A casual glance at the digests would have demonstrated the futility of raising such questions at this late day when there are scores of decisions adverse to the points presented by defendant. The rule adopted by the United States courts is not followed in California.  In this jurisdiction it is established and universally recognized that where competent evidence is produced and offered the court will not inquire into or investigate its source or the means by which it was obtained. ( People v. Mayen, 188 Cal. 237, 243 ff. [ 205 P. 435, 24 A.L.R. 1383].)  Evidence obtained by illegal search and seizure does not affect its admissibility. ( People v. Gonzales, 20 Cal.2d 165, 169 [ 124 P.2d 44], cer. den. 317 U.S. 657 [63 S.Ct. 55, 87 L.Ed. 528], rehearing den. 317 U.S. 708 [63 S.Ct. 155, 87 L.Ed. 564]; People v. Beilfuss, 59 Cal.App.2d 83, 88 [ 138 P.2d 332], cer. den. 321 U.S. 746 [64 S.Ct. 529, 88 L.Ed. 1048]; People v. Harmon, 89 Cal.App.2d. 55, 58 [ 200 P.2d 32].)  Although the defendant may have civil or criminal remedies against the officers by reason of their unlawful acts the state may nevertheless use the evidence so illegally obtained. ( People v. Gonzales, supra, p. 169.)

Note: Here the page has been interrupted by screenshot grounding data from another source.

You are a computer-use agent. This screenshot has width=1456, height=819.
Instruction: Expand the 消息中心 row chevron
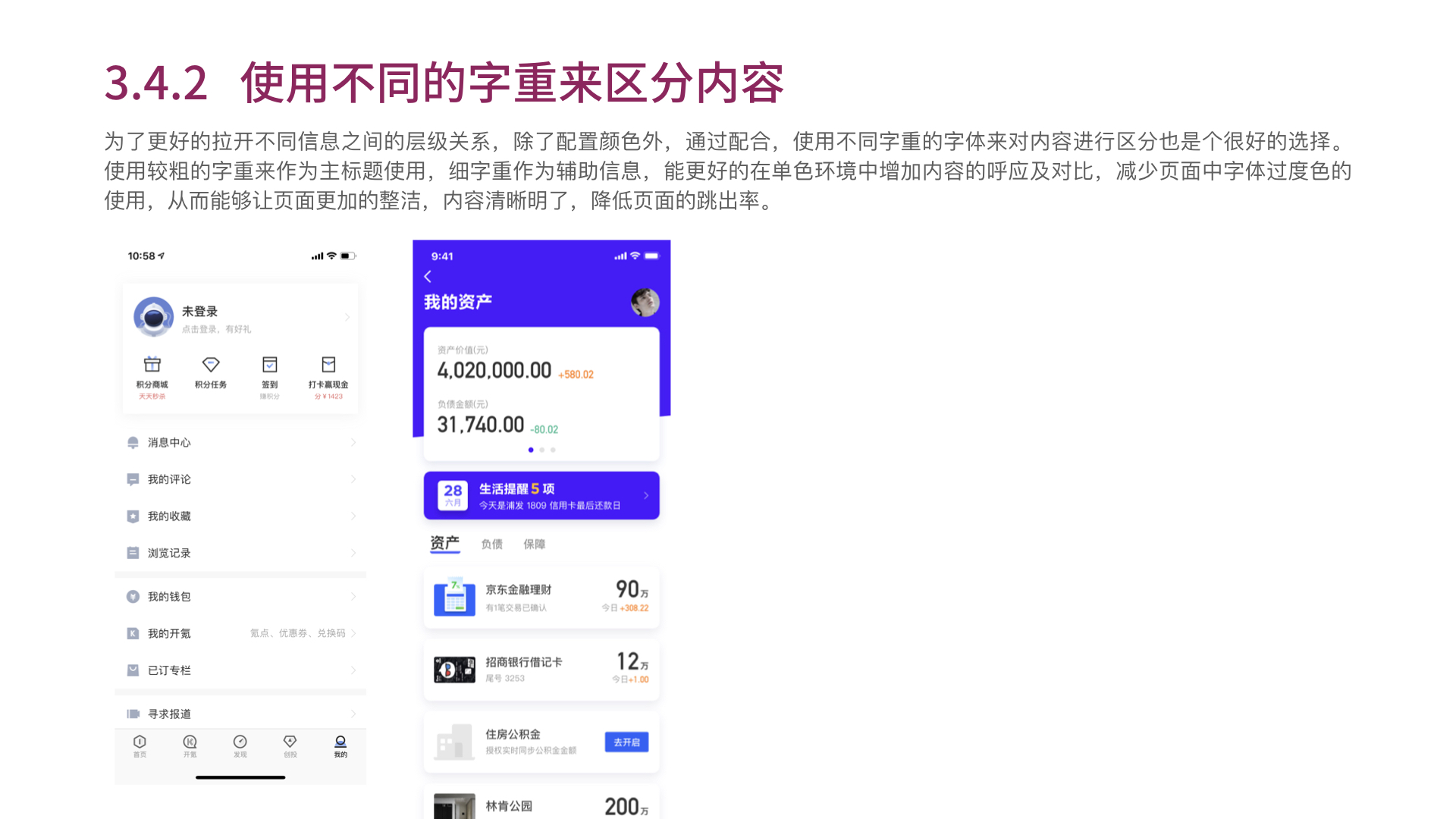click(x=353, y=442)
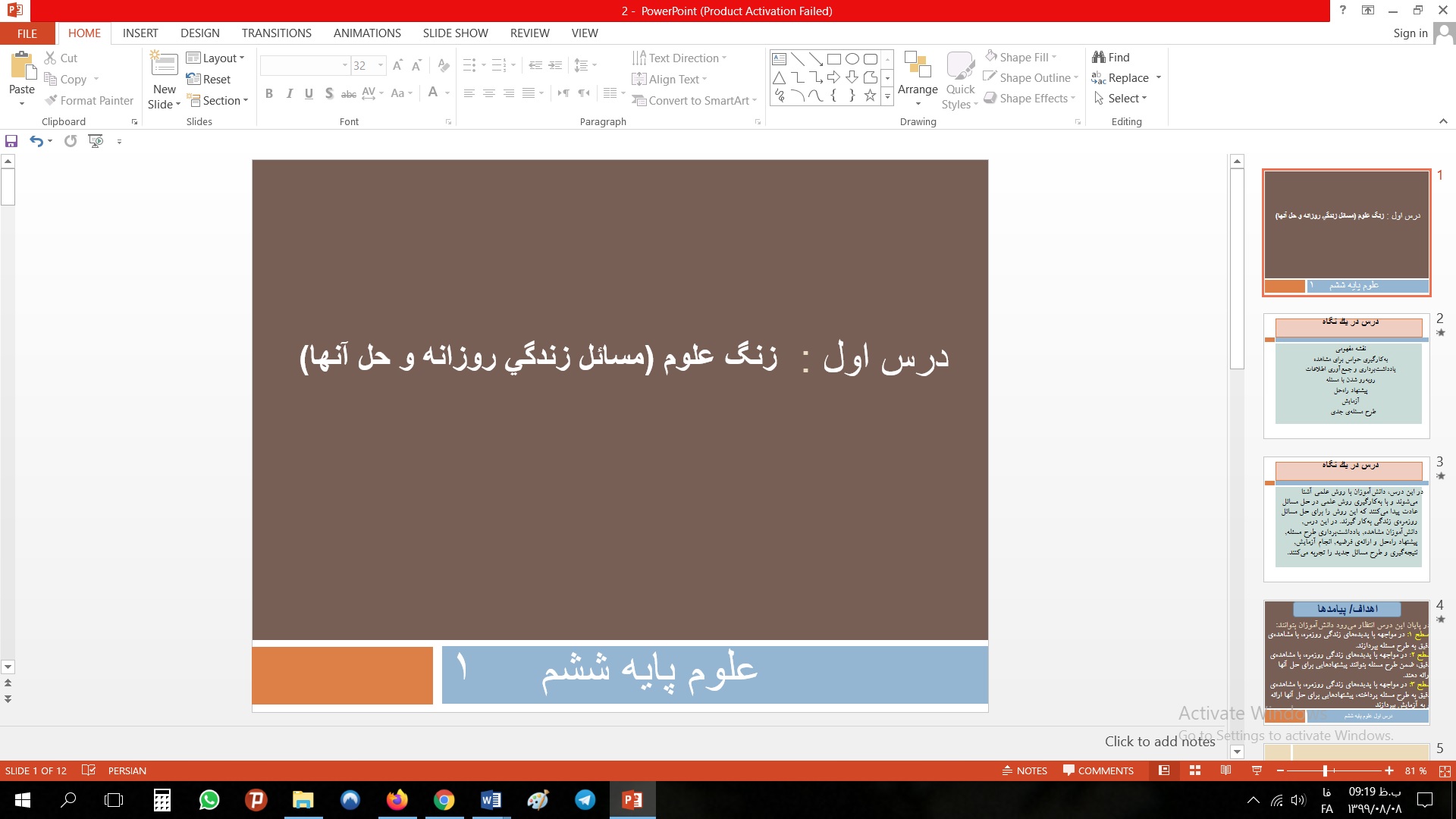This screenshot has height=819, width=1456.
Task: Click the Slide Sorter view icon
Action: [1195, 770]
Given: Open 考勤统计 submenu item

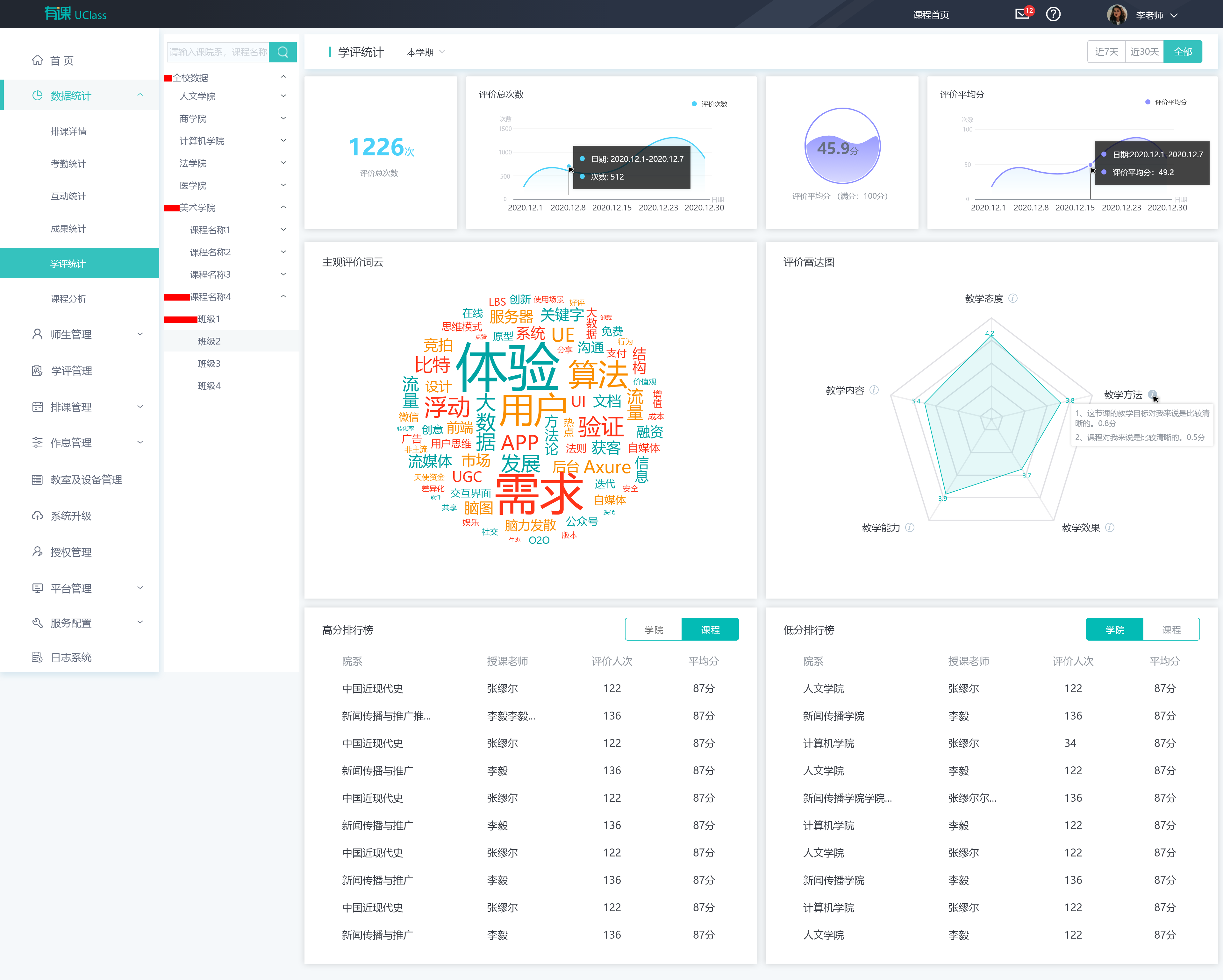Looking at the screenshot, I should click(68, 163).
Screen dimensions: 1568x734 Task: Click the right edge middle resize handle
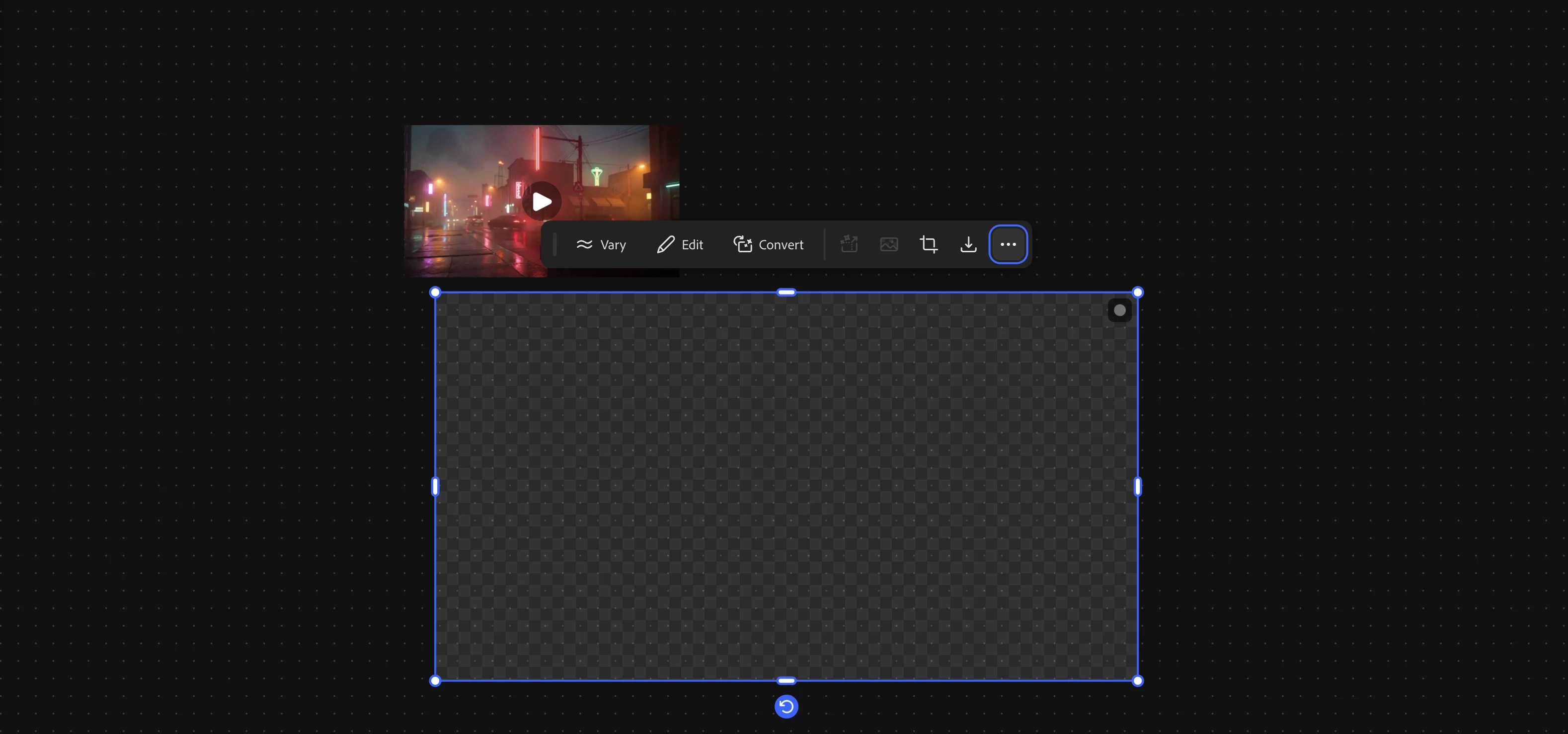[x=1137, y=487]

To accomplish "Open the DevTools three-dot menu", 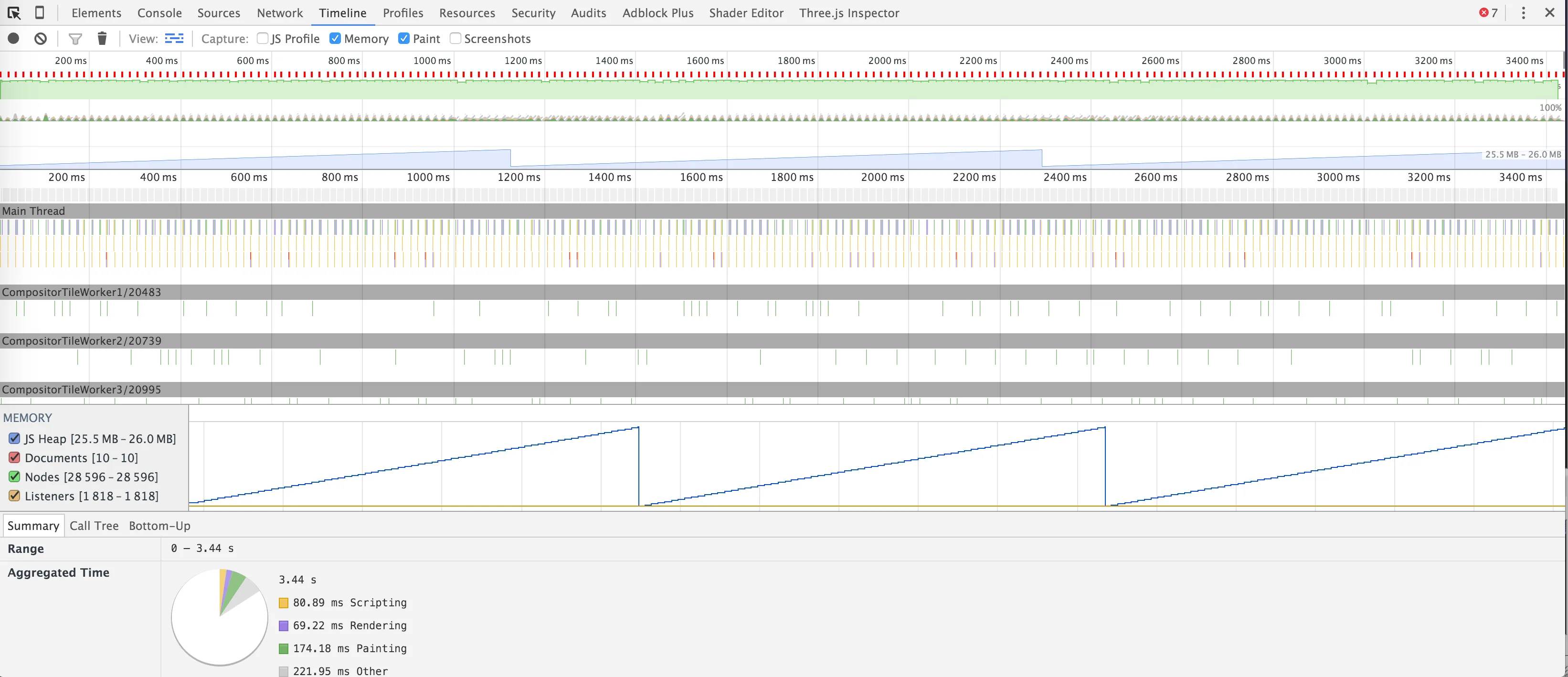I will tap(1524, 13).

 Evidence of the contents of telephone messages intercepted without the consent of the sender is admissible notwithstanding such interception was in violation of the Federal Communications Act. ( People v. Kelley, 22 Cal.2d 169, 173 ff. [ 137 P.2d 1], appeal dismissed 320 U.S. 715 [64 S.Ct. 264, 88 L.Ed. 420], rehearing den. 321 U.S. 802 [64 S.Ct. 527, 88 L.Ed. 1089]; People v. Vertlieb, 22 Cal.2d 193, 196 [ 137 P.2d 437]; People v. Onofrio, 65 Cal.App.2d 584, 585-588 [ 151 P.2d 158].)  Furthermore, section 640 of the Penal Code denounces the clandestine or unauthorized tapping or connection with a telephone wire. Since Frick Wills knew the officer had made the connection and was listening the latter's act was neither clandestine nor unauthorized. Section 653h declares it to be a misdemeanor for any person to install or use a dictograph in any office or room without the consent of the owner, lessee or occupant. The microphone was placed in Frick Wills' home and since he was a party both to the telephone conversation and to that which occurred in his home it will be presumed that he consented to and authorized both the wire tapping and the installation of the microphone.
Judgment and order denying a new trial are affirmed.
Moore, P.J., and McComb, J., concurred.